I know this is not a typical thing for me. But I find myself deeply troubled this evening. An event happened at work which has left me feeling....odd: a coworker left.
Not a planned leaving anyone was aware of. Not a leaving I directly expected. Not a leaving that was mentioned 30 minutes before they left.
An e-mail. And then they were gone.
It troubles me because in my heart of hearts it feels like I was on the wrong side of this equation: one of them. The Bosses. The Man. The Power. The People You Do Not Tell What Is Really Going On.

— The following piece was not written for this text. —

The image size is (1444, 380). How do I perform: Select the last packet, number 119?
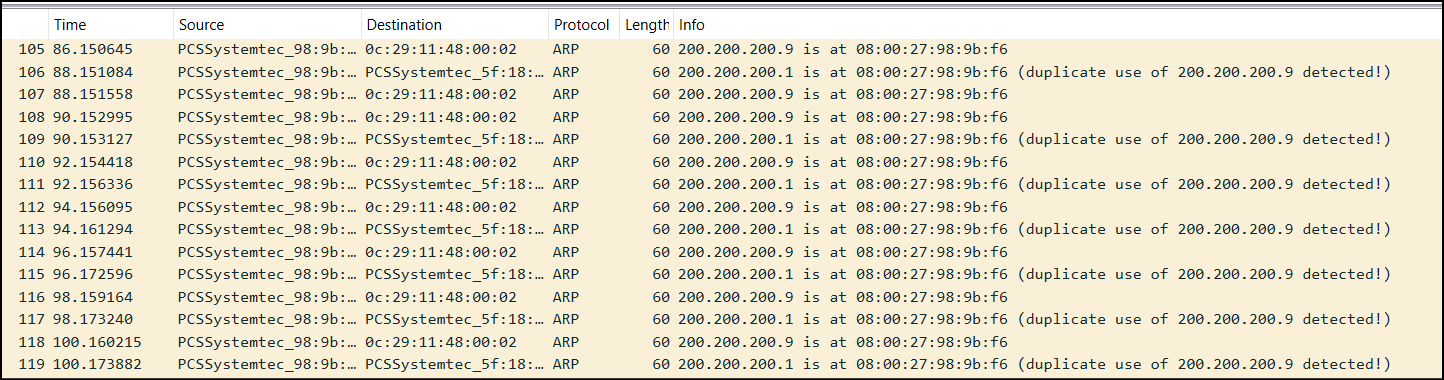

This bothers me. It bothers me deeply, actually. I hate being left out of the loop - especially when I like to think of myself of someone that is in touch with the pulse of what is going on from day to day: the pulse, the ebb and flow of the environment. Instead, I find myself on the outside looking in: confused, wondering what I could have done better or differently - maybe not avert the actual leaving but to at least be in a position to wish a cheery "Good Luck".
Have I bought into the system that much? Am I trying to "get ahead" in a system or in a way that leaves me isolated from what I was, or what I once hoped to be?
This person was not a silly person - they were intelligent, talented, very capable, fun humorous - exactly the sort of coworker one could hope for. It is always a matter of great concern when such a person leaves.
The second thing - a lesser issue to be sure - is simply the sense of yet another person going. I have seen so many people leave over the last 4 years - many good friends, good people, moving on to better things.
We will go in on Monday. Some sort of announcement will be made of course: the incident will be downplayed, someone else will be brought in, and life will go on. In some fashion the position will be filled - even if the hole in our little dysfunctional family will not.
But it will still leave me with a question as I get up and walk out of the room: what have I become, or what am I perceived as, that I seem to have crossed over a divide I never knew I traveled?